After a US Border Patrol Agent shot two Venezuelan immigrants in Portland, Oregon in January, the Department of Homeland Security claimed that the two victims were "vicious Tren de Aragua gang members" who "weaponized their vehicle" against federal agents, who had no choice but to open fire in self-defense.
However, court records obtained by the Guardian reveal that a Department of Justice prosecutor subsequently told a judge the government was "not suggesting" that one of the victims, Luis Niño-Moncada, was a gang member.
The Guardian also obtained an FBI affidavit contradicting DHS claims about the second victim, Yorlenys Zambrano-Contreras, being "involved" in a shooting in Portland last year, when in reality she was a "reported victim of sexual assault and robbery."
Attorneys representing Niño-Moncada and Zambrano-Contreras, who both survived the shooting and were subsequently hospitalized, told the Guardian that neither of them have any prior criminal convictions.
Legal experts who spoke with the Guardian about the shooting said it appeared that DHS was waging a "smear campaign" against the victims.
Sergio Perez, a civil rights lawyer and former US prosecutor, noted in an interview that prosecutors filed criminal charges against Niño-Moncada and Zambrano-Contreras just two days after they were shot, even before it had obtained crucial video evidence of the incident.
"This government needs to go back to the practice of slow and thorough investigations," he told the Guardian, "rather than what we consistently see in immigration enforcement activities—which is a rush to smear individuals."
Carley Palmer, a former federal prosecutor, told the Guardian that the court records obtained by the paper don't show DOJ presenting any of the usual evidence that prosecutors use to establish defendants' alleged gang membership.

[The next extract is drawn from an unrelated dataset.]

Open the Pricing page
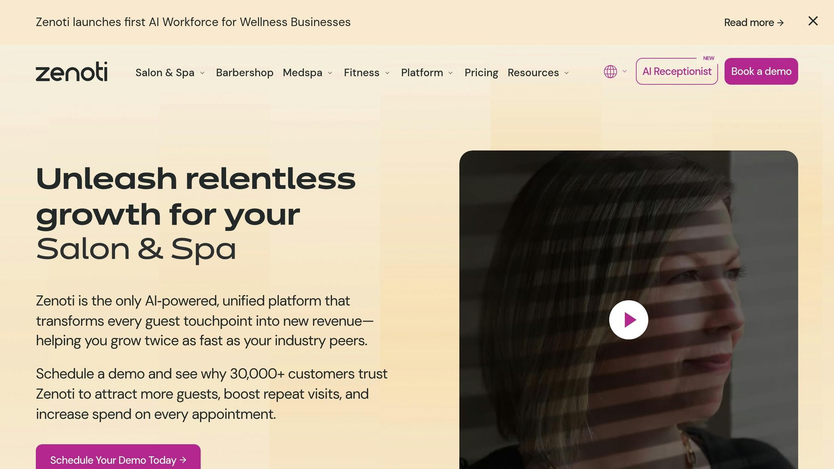Image resolution: width=834 pixels, height=469 pixels. click(481, 72)
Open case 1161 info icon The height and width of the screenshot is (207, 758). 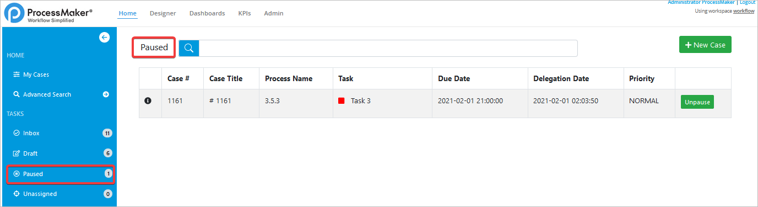(x=147, y=101)
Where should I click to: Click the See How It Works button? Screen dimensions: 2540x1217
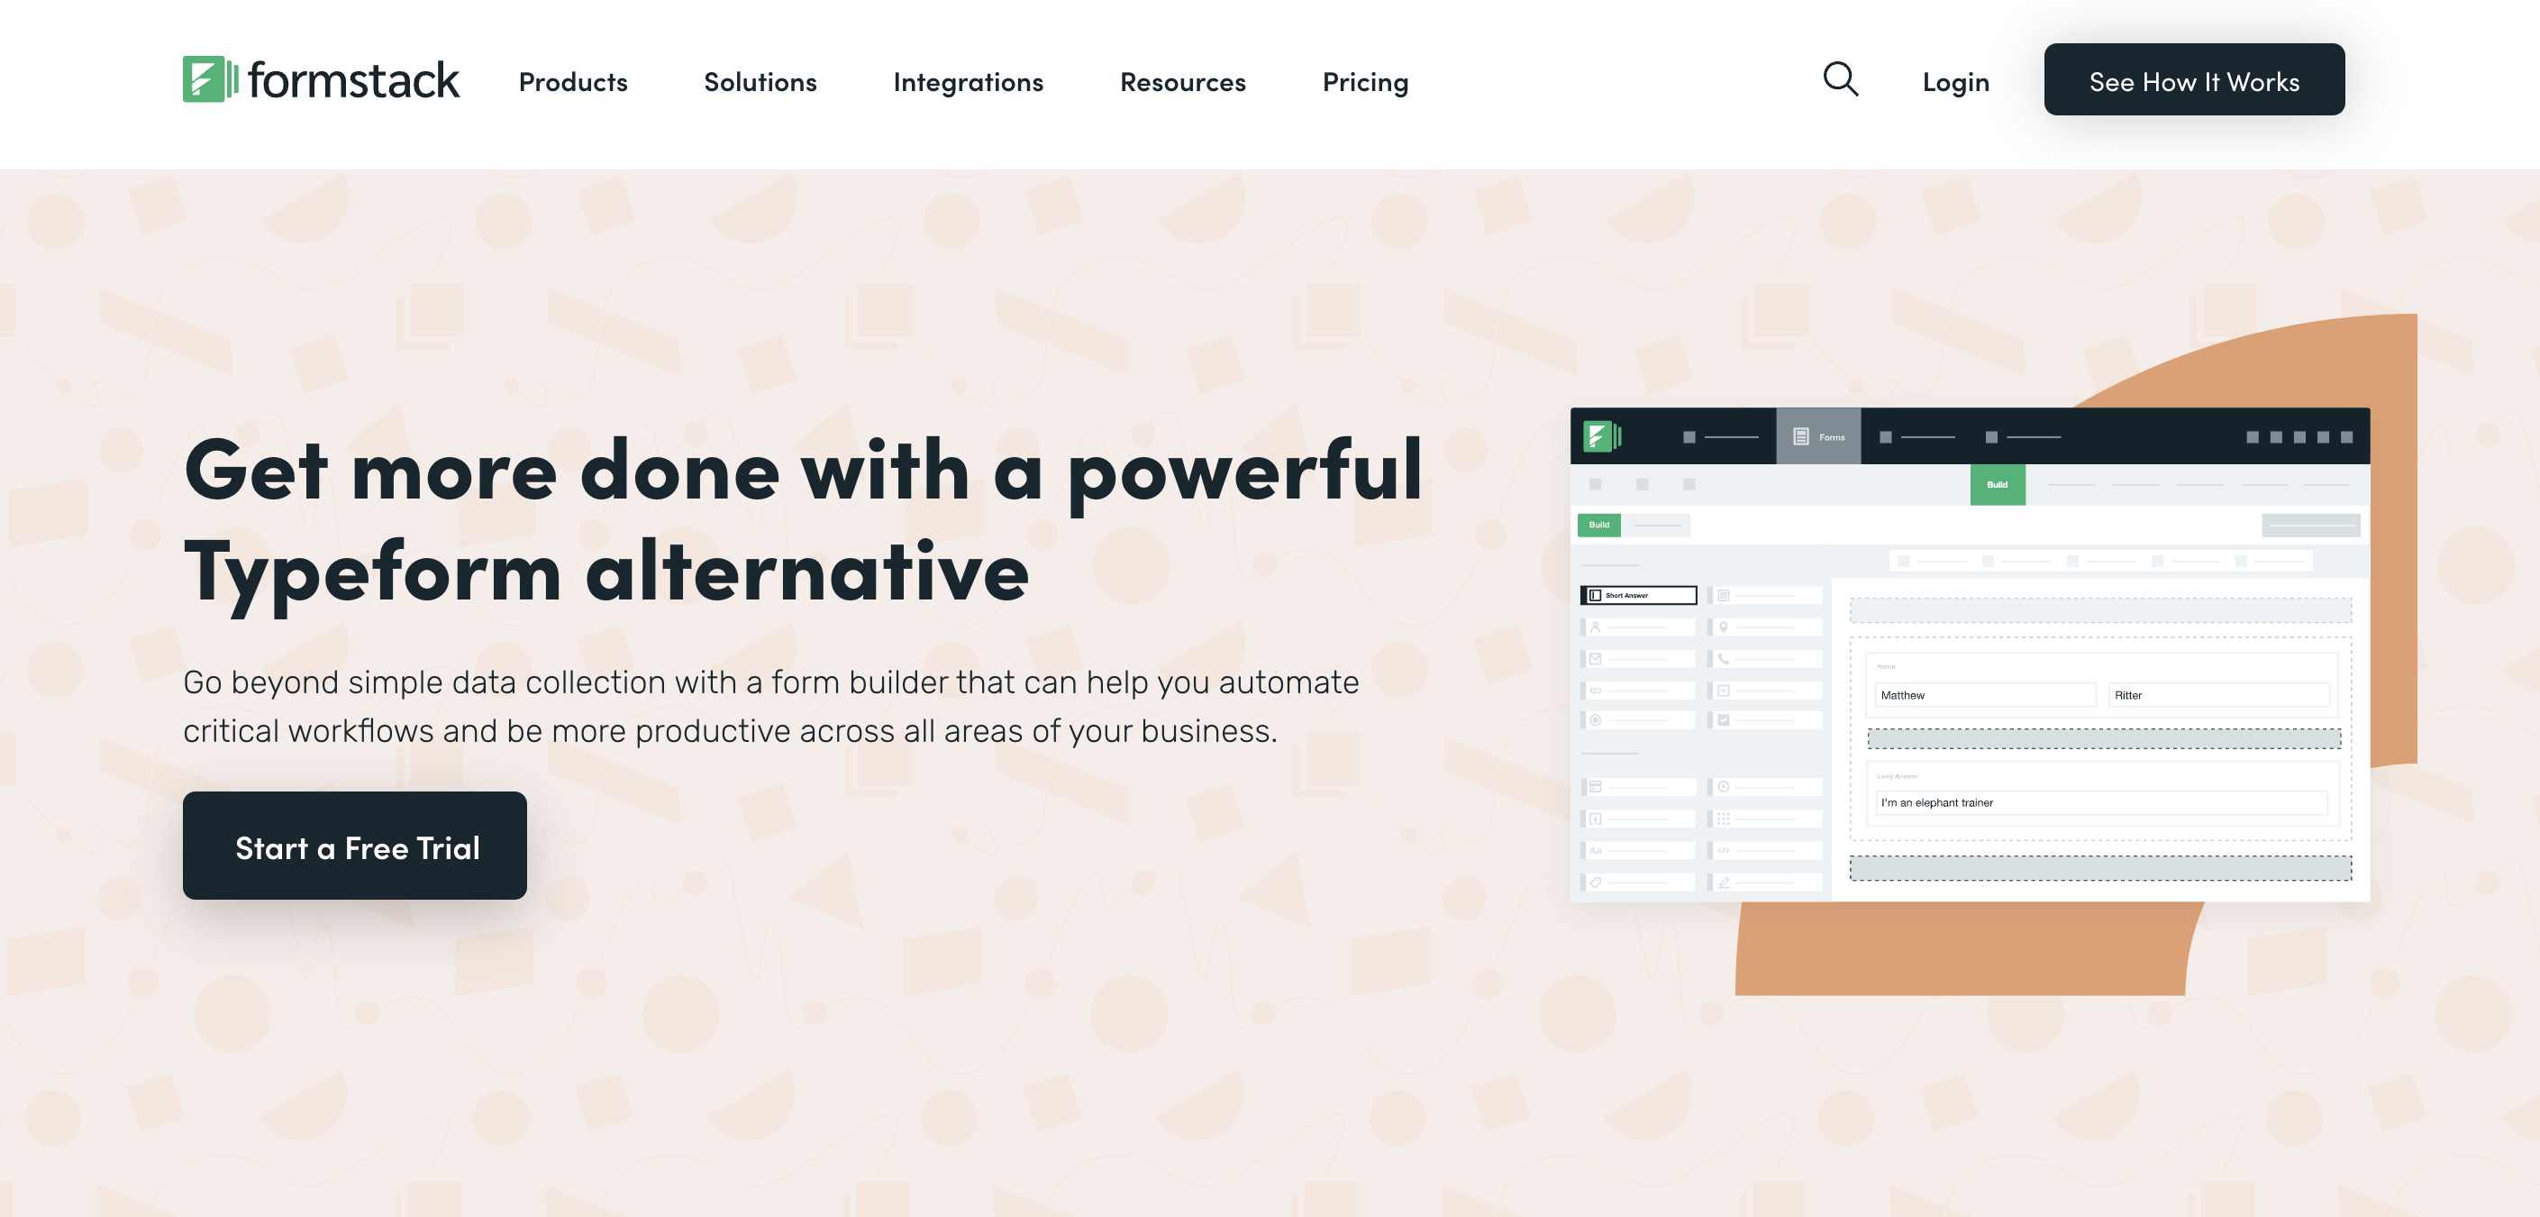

"What’s interesting about the filings is that you don’t see evidence of gang association," said Palmer. "It just feels like a dirtying up of the defendant."
DHS in recent months has made a number of claims about people who have been shot or killed by federal immigration officers that have not held up to scrutiny.

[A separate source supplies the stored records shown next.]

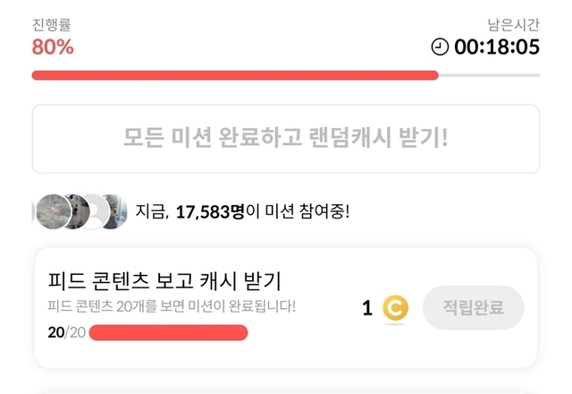Open the 피드 콘텐츠 보고 캐시 받기 mission title
The height and width of the screenshot is (394, 572).
pos(164,280)
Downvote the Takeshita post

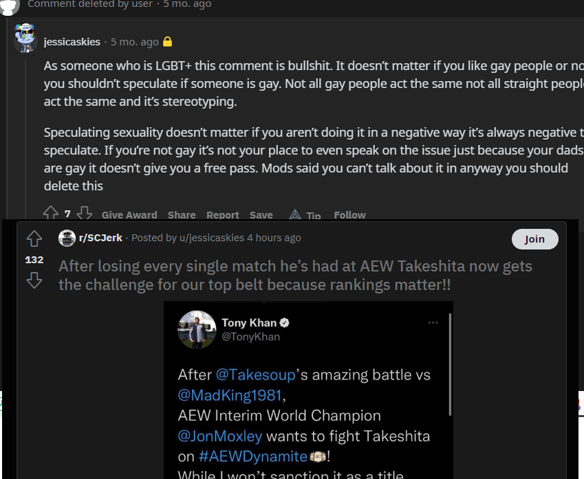click(x=34, y=280)
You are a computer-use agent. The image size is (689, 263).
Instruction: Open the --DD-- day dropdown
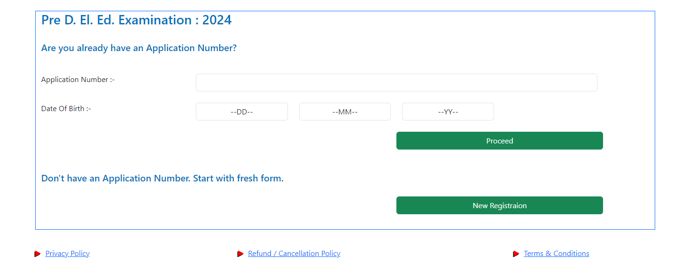[x=242, y=112]
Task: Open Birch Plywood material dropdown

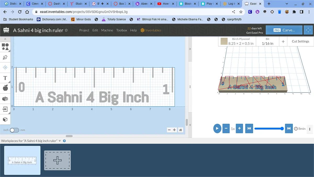Action: 237,41
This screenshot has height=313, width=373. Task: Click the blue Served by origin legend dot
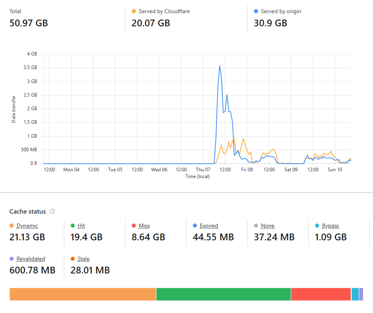click(x=256, y=11)
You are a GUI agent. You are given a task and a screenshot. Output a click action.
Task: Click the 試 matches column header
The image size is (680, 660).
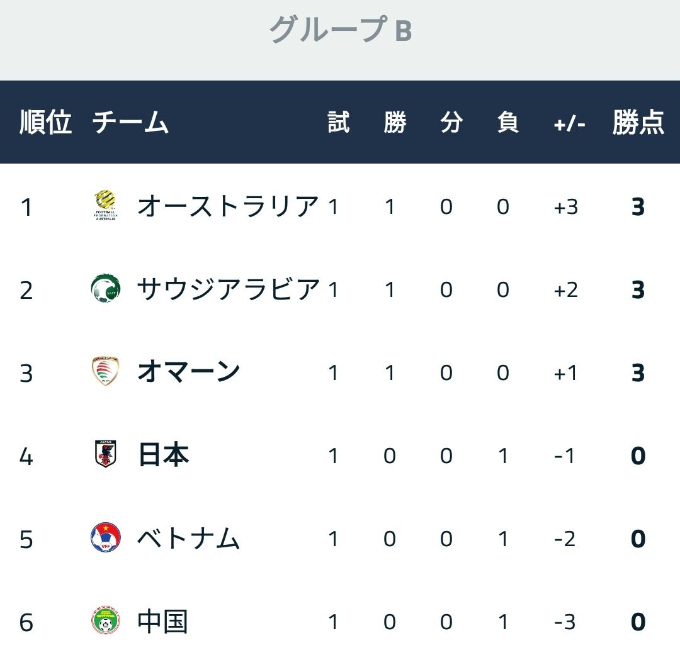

Most recently, Homeland Security Secretary Kristi Noem claimed that slain Minneapolis intensive care nurse Alex Pretti was a "domestic terrorist" intent on inflicting "maximum damage" on federal agents, when video clearly showed that Pretti was swarmed by multiple federal agents and was disarmed before two agents opened fire and killed him.

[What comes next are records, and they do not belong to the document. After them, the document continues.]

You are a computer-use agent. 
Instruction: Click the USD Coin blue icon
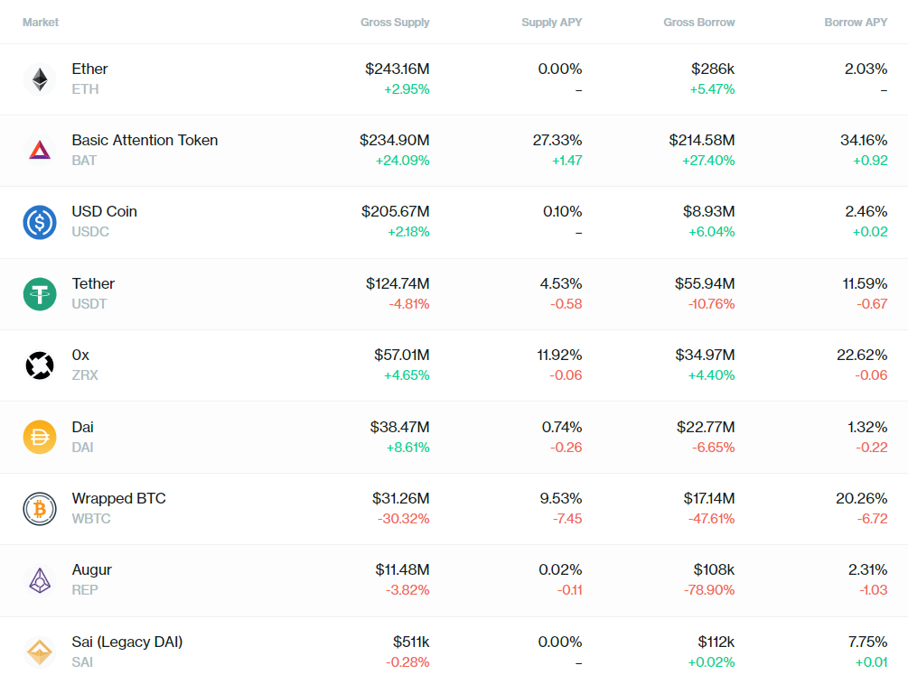(x=40, y=222)
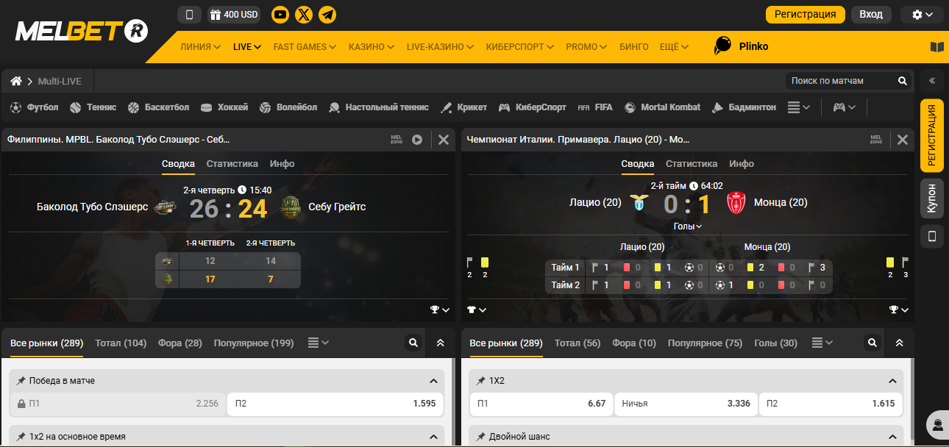Screen dimensions: 949x447
Task: Unpin the Победа в матче market
Action: point(21,381)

Noem also openly lied about the circumstances and actions that resulted in the shooting death of Renee Nicole Good by a federal agent weeks earlier.
In November, federal prosecutors abruptly dropped charges against Marimar Martinez, a woman who was shot multiple times by a US Border Patrol agent in October in Chicago’s Brighton Park neighborhood.
In the indictment filed against Martinez, prosecutors said that the Border Patrol agent who shot her had been acting in self-defense, and that he had only opened fire after Martinez’s car collided with his vehicle.
However, uncovered text messages showed the Border Patrol agent apparently bragging about shooting Martinez, as he boasted that he “fired five rounds and she had seven holes” in a message sent to fellow agents.
An attorney representing Martinez also claimed that he had seen body camera footage that directly undermined DHS claims about how the shooting unfolded.
No explanation was provided for why charges against Martinez were dropped.